The most recent such occurrence was last week when Health and Child Welfare minister David Parirenyatwa invoked the Medical Services Act of 1998, ordering private doctors, clinics and hospitals “to temporarily suspend fee increases” pending a committee appointed by the ministry completing a detailed evaluation. 

Although the minister said that is was not the government’s intention to control fees, he also said that it was his role to supervise both private ad public health sectors, and that there were “no sacred cows”. 
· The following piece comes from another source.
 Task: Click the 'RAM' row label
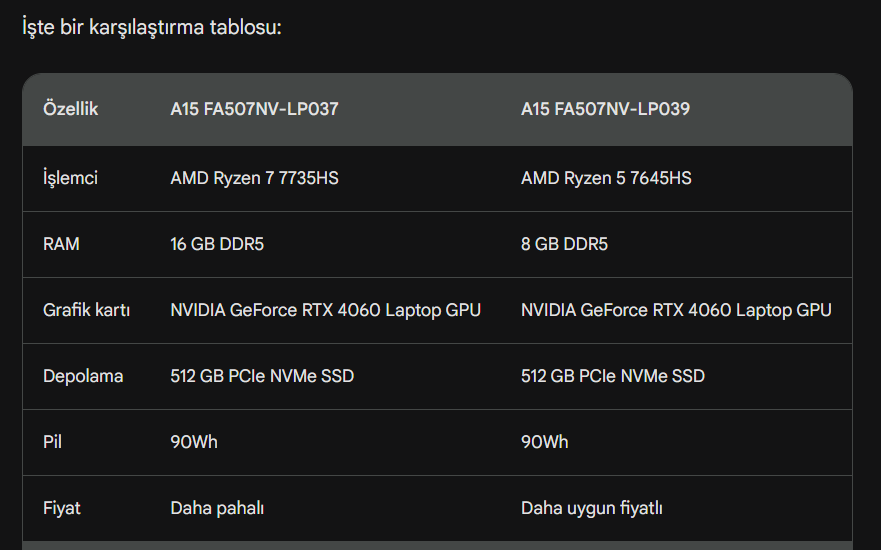[x=61, y=244]
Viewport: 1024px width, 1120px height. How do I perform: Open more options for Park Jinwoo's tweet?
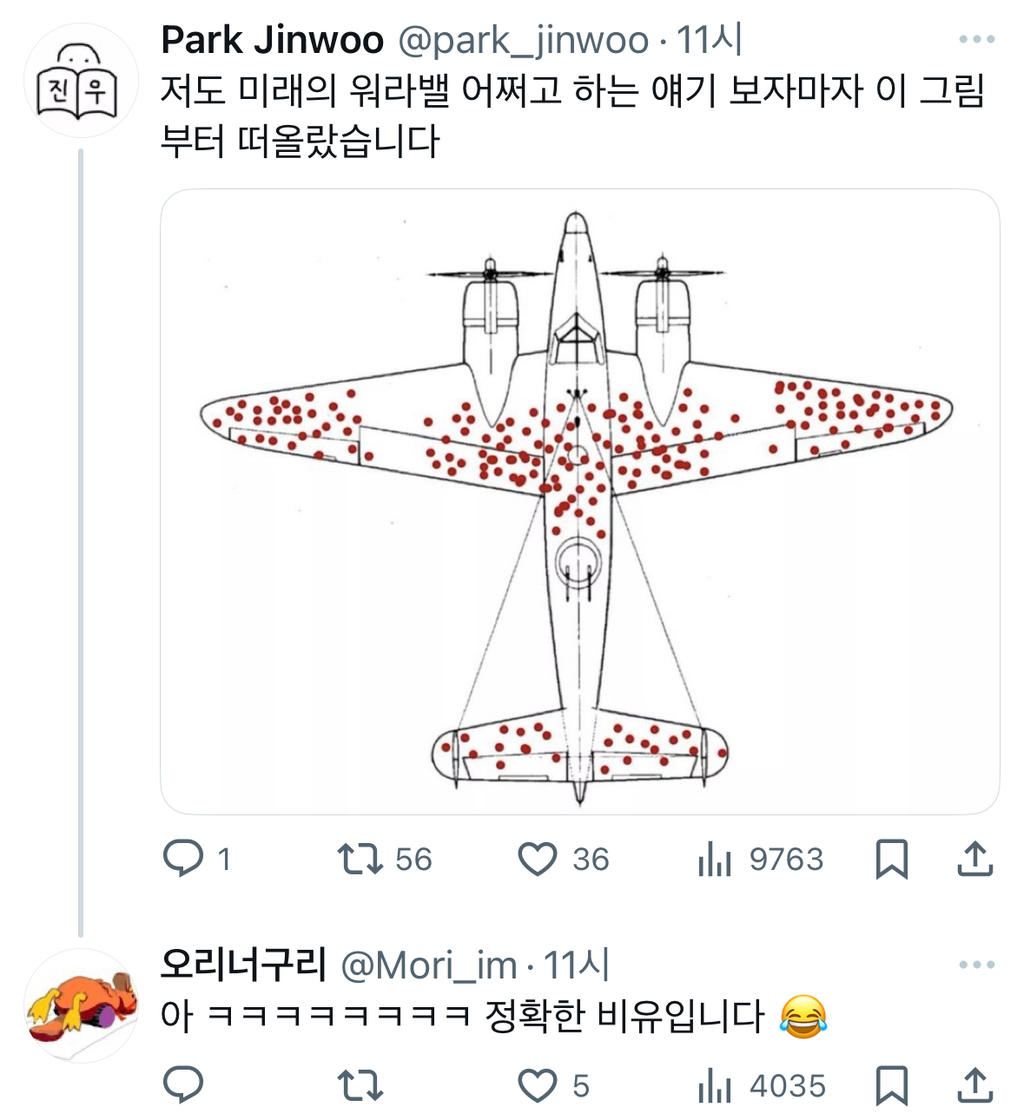(976, 40)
There can be little or no purpose in suspending fee increases, even only temporarily, while an evaluation is carried out, unless it is contemplated that thereafter certain or all charges are to be controlled, for what otherwise is the purpose of the suspension and the evaluation?

Therefore, despite his assurances to the contrary, one must ponder whether the minister is not actually contemplating imposing certain controls.

The minister’s concern for the inability of many to access requisite healthcare, due to rising costs, is very commendable.

But resorting to actions that can result in healthcare not being available is pointless in the extreme, and not in the interests of the community.
And imposing constraints upon fees and charges will very greatly reduce healthcare availability. 
Zimbabwe has witnessed an appallingly extensive amount of emigration by doctors, radiologists, physiotherapists, dentists, optometrists, psychologists, nurses and other healthcare providers in recent years due to the depressed economy, concerns as to the availability of quality education and as to the political environment. 

If their livelihoods are now to be controlled and impacted upon, even more will leave, and those in need of health services will be unable to obtain them, irrespective of whether or not they have funding to pay for them.

The minister’s freeze on fees and charges followed agreement between healthcare providers and medical aid societies for fees increases of between 76 and 96%, with effect from April 1, 2006.

Such increases are well below many of the cost increases sustained by healthcare providers, who use drugs, medications and other health requisites which increased in cost (according to the Central Statistical Office) by over 950% in the year to February 2006, and who use transportation whose costs have risen by over 1 000%. 

They pay rents which, in the month of February, rose by 151,4% (and, in the year to February, by almost 2 084%!).

They incur telecommunication costs which rose by 282% in the two months of January and February 2006. And almost all other costs sustained by them will also have increased considerably.  

If their incomes do not rise, they cannot meet their increased costs, and generate an acceptable livelihood, so they will depart Zimbabwe to more conducive environments. 

Far from protecting those in need of healthcare, the minister is jeopardising them, and he should urgently reverse his stance.

The private healthcare sector is essential, for the public sector cannot meet national needs. It is understaffed, under-equipped, under-funded, with evermore deterioration in service delivery.